Get the latest from TODAY
Nine-year-old Priscilla Pomerantz can't play in the snow, eat ice cream or walk her dog during the winter. She can't get cold at all, because she suffers from an allergy called cold urticaria. For Priscilla, air temperatures below 70 degrees -- or even eating chilly foods -- trigger an allergic reaction of hives, swelling and difficulty breathing. Left untreated, the cold could literally kill her.
"I do worry about it. It's something that we worry about everyday," Craig Pomerantz, her father, told TODAY.
Priscilla was diagnosed two years ago, after she broke out in hives while swimming. At first her mother thought she must be allergic to sunscreen. But after weeks of testing, doctors determined the problem was cold -- using an ice cube as a tester.
"I didn't cry. But on the inside, I felt horrible," Priscilla said about learning her diagnosis.
Cold urticaria affects 15 to 25 percent of Americans at some point in their lifetime, according to Dr. Nancy Snyderman; children are more likely to have it than adults, but a severe allergic reaction like Priscilla's is rare. No one is sure what causes it, according to the Mayo Clinic. Priscilla takes antihistamines twice a day and carries an EpiPen everywhere. Doctors say she may grow out of the allergy -- or may not, they don't know.
For now, her family just has to wait and see, and be vigilant to keep their daughter warm.
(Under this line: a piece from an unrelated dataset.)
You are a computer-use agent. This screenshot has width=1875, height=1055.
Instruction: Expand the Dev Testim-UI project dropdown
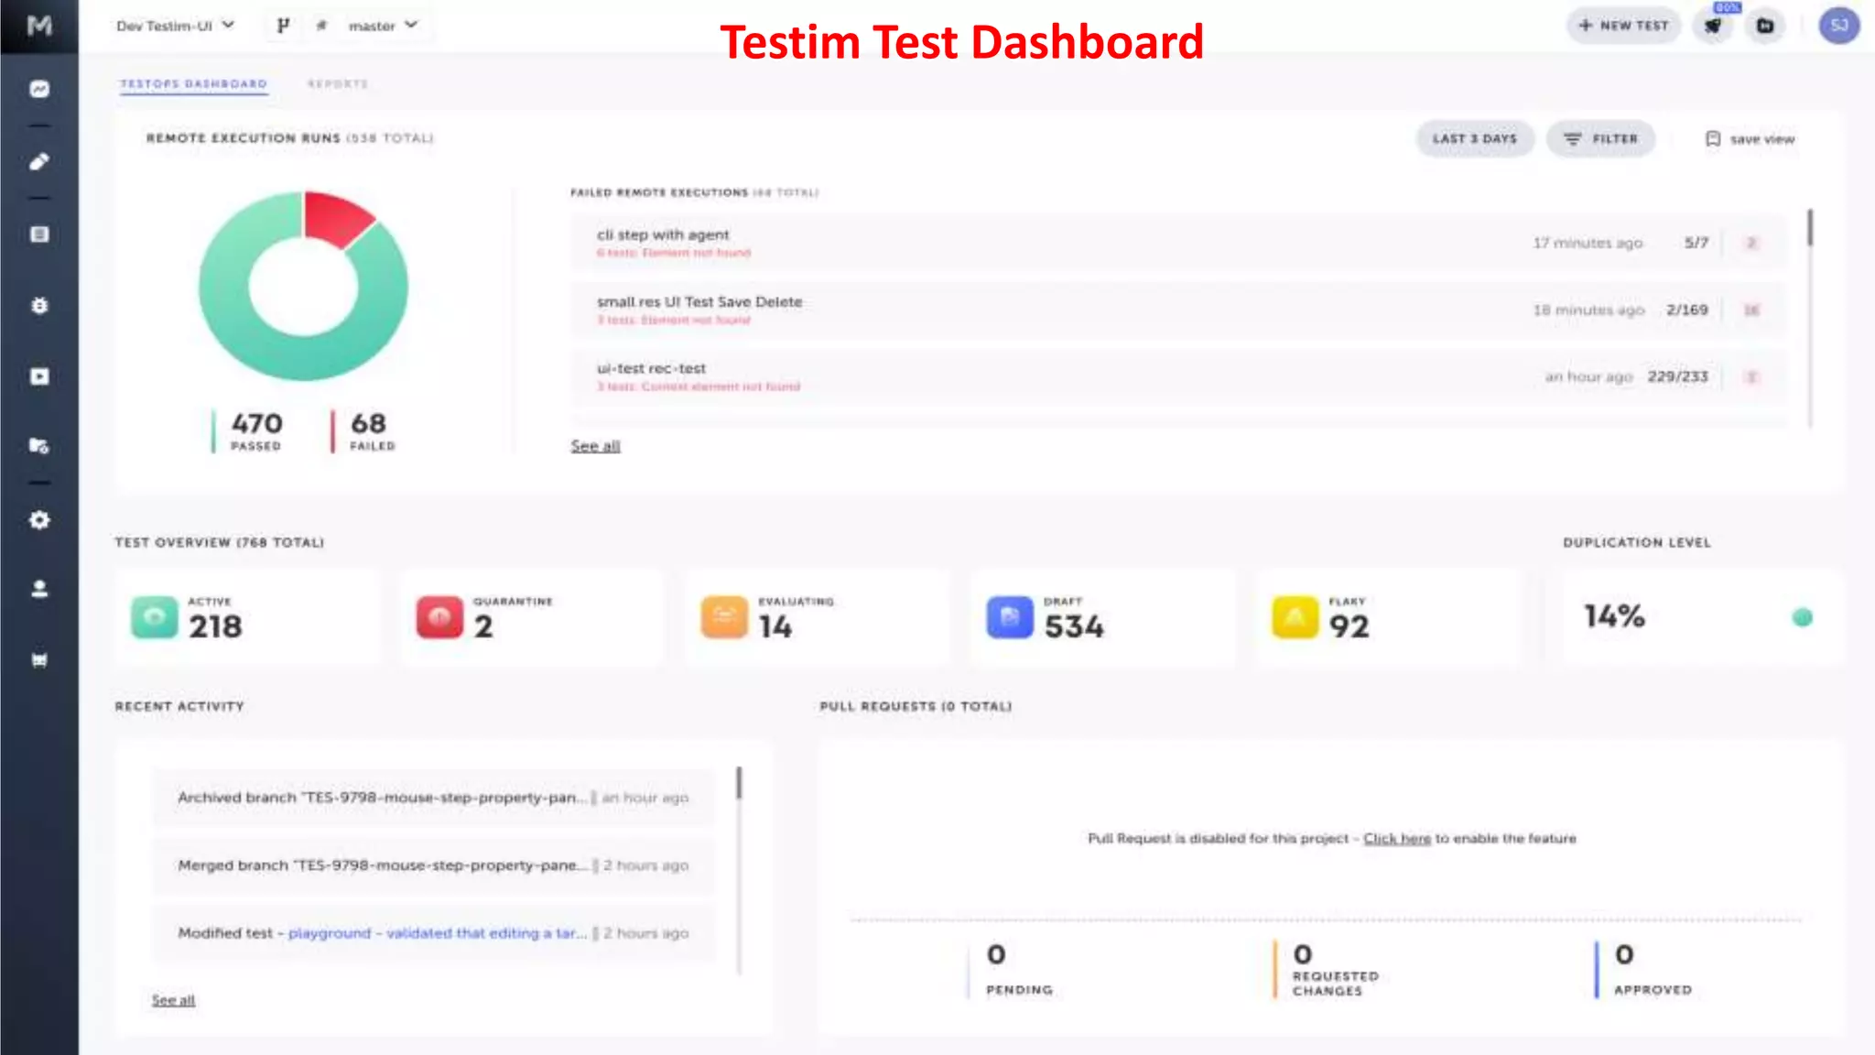click(175, 26)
For example, her father drives her to school every morning, warming up his car first, because the school bus is too drafty. At school, she sits next to a space heater. Her bath water has to be as hot as she can stand it, and her parents are waiting with heated towels when she's done.
Sometimes, people think the parents of children with cold allergies are just being overprotective or a little kooky, Snyderman said on TODAY, but the illness is quite real. "This is a well recognized medical problem," Dr. Snyderman said, similar to nut or shellfish allergies. "This is just one that's not as well known."
Priscilla lives with her family in upstate New York, where winter temperatures commonly dip into the teens and below. Why not move to a warmer climate, like Arizona or Florida, TODAY's Matt Lauer asked her parents.
"It's actually almost worse, because everything in Florida is air conditioned," her father replied. Indoor air conditioning triggers Priscilla's allergy, too -- her mother, Colleen Lynch, brings blankets to keep her daughter warm when she wants to go out to the movies.
(Lauer told the audience that Priscilla wasn't put in any danger by appearing on the TODAY show: She's fine outside as long as she's bundled up, and producers made a note to turn the thermostat in the studio up to 72 degrees for her visit.)
Priscilla has had to give up a lot of things she likes, such as ice cream and sledding. But she tries to look on the bright side. "In the wintertime some of it's good," she told TODAY, "because I don't have to walk the dog, and I don't have to shovel snow."